Ecoutez, vous venez à peine de prédire la mort de la C14 et vous me demandez juste après si ce cadavre que vous déclarez en sursis ferait son entrée au gouvernement de Faure Gnassingbé ? Je vous fais observer que c’est vous-même qui reconnaissez là, que non seulement la C14 est debout, bien debout, mais aussi et surtout qu’elle est une force incontournable que le régime cherche à casser depuis des mois ou à défaut, à dompter par tous les moyens. Vous me demandez si la C14 va rentrer dans un gouvernement de Faure Gnassingbé, après des élections frauduleuses ? Mais monsieur, c’est une vieille recette réchauffée qui n’attirerait aucune opposition digne de ce nom ! La sagesse voudrait que le Chef de l’Etat dans un sursaut d’orgueil prenne conscience de ce que les élections du 20 décembre n’ont fait que compliquer la crise que nous traversons et réalise que la solution se trouve dans la mise en place d’une transition pour opérer de manière consensuelle les réformes toujours attendues par les populations, et pour préparer de manière consensuelle de vraies élections démocratiques et transparentes dont seuls les résultats seront susceptibles de permettre une sortie de crise.

Quelle lecture faites-vous du scrutin ? Résultats, taux de participation, etc…

La lecture que je fais de ce scrutin ? La même que le régime qui l’a voulu et organisé envers et contre tous, malgré les apparences qu’il se donne : un fiasco pour les initiateurs qui ont essuyé un rejet massif par les populations. Oui, le taux de participation qui avoisine à peine 10% des inscrits est un indicateur qui laisse présager d’un futur sombre si le régime ne se ressaisit pas pour faire face à la réalité. Un autre indicateur qui devrait faire réfléchir le régime est le taux de bulletins nuls surtout au niveau des corps habillées, la seule frange de la population qui s’est exprimée à 100% ; ce taux disais-je, démontre que le seul pilier de ce régime cinquantenaire n’arrête pas de se lézarder. Voilà quelques-unes des réalités que le régime veut cacher. Mais il est difficile de cacher le soleil avec une main. Pour le reste chacun sait que les résultats proclamés étaient connus avant le vote, y compris le chef de file de l’opposition maison. Il est inutile de commenter un fait sans enjeux.

A quoi les Togolais doivent s’attendre dans les semaines et les mois à venir ?
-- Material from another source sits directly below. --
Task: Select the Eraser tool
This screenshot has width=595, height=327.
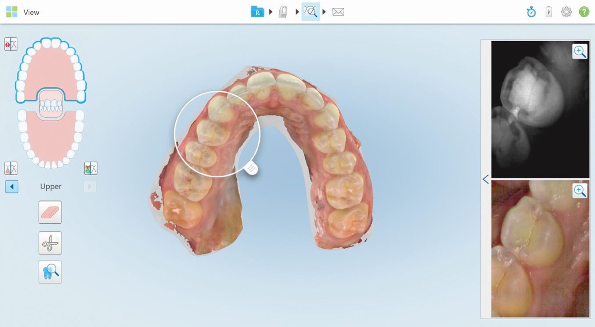Action: pos(50,212)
Cette question vous devez l’adresser aux tenants du régime qui après la parodie d’élection, espèrent contenir la colère populaire en déclenchant ici et là des opérations d’intimidations menées par des militaires et en orchestrant une grotesque et coûteuse campagne de lynchage médiatique de l’opposition. Vous savez, les togolais ne se sont réveillés un matin d’août 2017 pour aller se coucher un soir de décembre 2018 comme si rien ne s’était passé depuis plus d’un an. Les faits sont têtus et les mêmes causes génèrent toujours les mêmes effets ? Ce régime le sait mieux que nous. Il sait que les togolais attendent la première occasion pour lui rappeler que c’est eux qui vivent les conséquences de sa gouvernance économique et politique calamiteuse et c’est encore eux qui subiront les lois iniques de son assemblée nationale monocolore où siègeront les 91 députés nommés.

Par contre, ce régime ignore toujours que ce n’est pas avec la ruse et la repressions qu’on tue des idées et les aspirations profondes d’un peuple. Si tel était le cas il n’aurait jamais connu un 5 octobre 1990 et encore moins un 19 août 2017. Pour notre part à la C14, il est certain que les togolais sont fatigués de ce régime et ils le lui ont encore signifié ce 20 décembre 2018. Nous leur réitérons notre engagement et notre détermination à rester avec eux ; autrement dit notre objectif reste le même et nous nous organisons pour résister, car la lutte d’un peuple est invincible.